Insights into the enhanced degradation of flumequine by UV/ClO2 integrated process: Kinetics, mechanisms and DBPs-related toxicity in post-disinfection

Abstract The enhanced elimination of flumequine by combined UV/ClO2 advanced oxidation processes (AOPs) and disinfection by-products (DBPs)-related toxicity during post-disinfection were investigated. The efficient removal of flumequine by UV/ClO2 could be depicted with pseudo first order kinetics. The roles of main reactive species were identified by quenching experiments and EPR spectrum. The contributing proportions of UV photolysis, singlet oxygen (1O2), OH and reactive chlorine species (RCS) were calculated to be 11.37%, 14.72%, 19.79% and 54.12%, respectively. Then key influence factors including UV intensity, ClO2 dosages, pH and water matrices (co-present anions and nature organic matter (NOM)) were examined comprehensively. The degradation rate of flumequine (kobs) gradually increased with ClO2 dosage and UV intensity, but decreased obviously as pH ascended. The coexistence of Cl− showed negligible impact on kobs while HCO3− displayed notable inhibitory effect. However, kobs was greatly depressed by the NOM presence and the negative correlations between kobs and organic indexes were verified. Based on FT-ICR-MS analysis, the UV/ClO2 destruction pathways of flumequine were proposed to involve hydroxylation, decarboxylation, demethylation and defluorination.

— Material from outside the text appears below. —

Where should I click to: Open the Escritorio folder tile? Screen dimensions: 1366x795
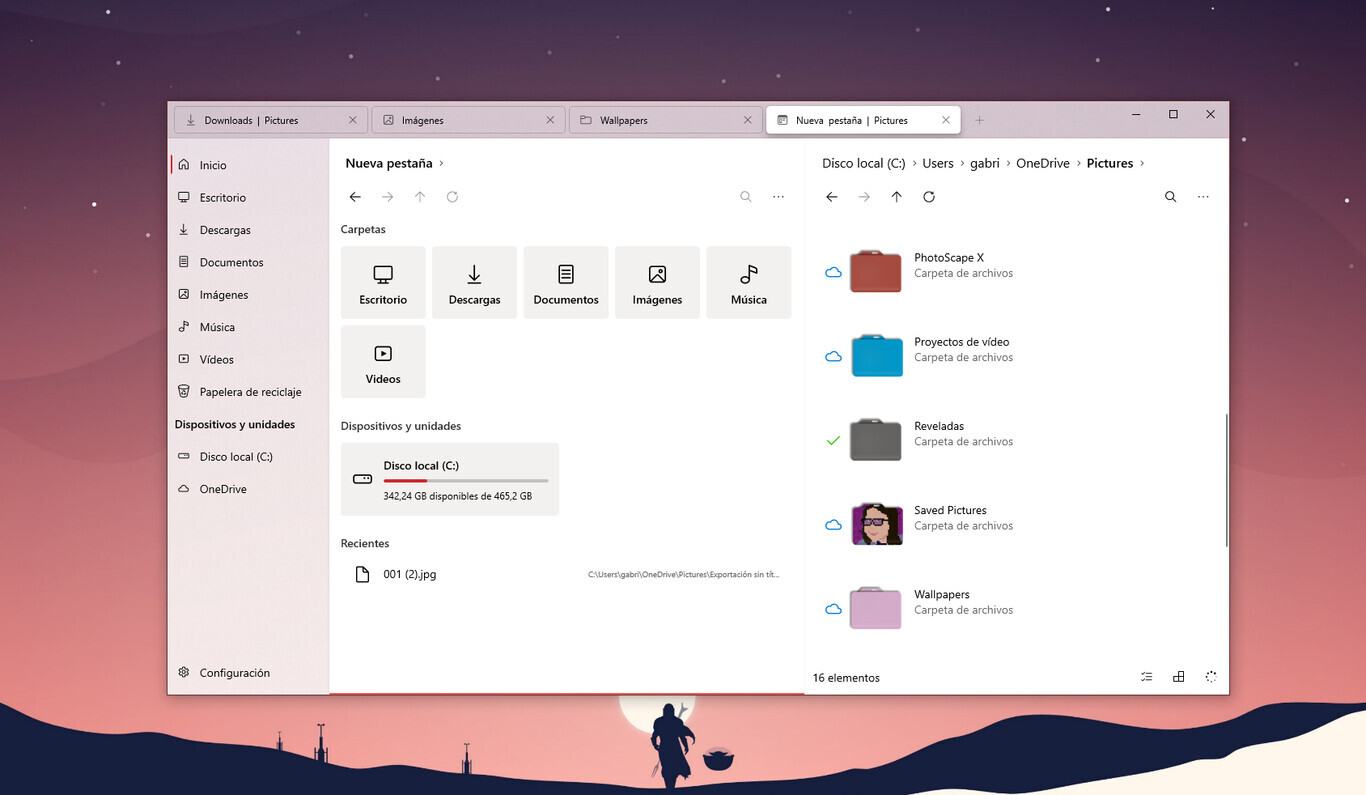382,281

Comparatively, although UV/Cl2 showed better removal efficiency and lower energy requirement than UV/ClO2, the latter process induced much less toxicity connected with DBPs in post-oxidation. The results implied that the oxidation characteristics of 1O2 (non-radical pathway) varied greatly from those of OH and RCS, which may lead to the distinct advantage of UV/ClO2 in DBPs control. Take flumequine as an example, this paper is devoted to better comprehending the UV/ClO2 integrated technique. The findings may also shed light on the feasibility of UV/ClO2 and UV/Cl2 AOPs systems in tradeoffs among factors including removal effectiveness, operational cost and toxicity concerns of the treated waters containing emerging contaminants.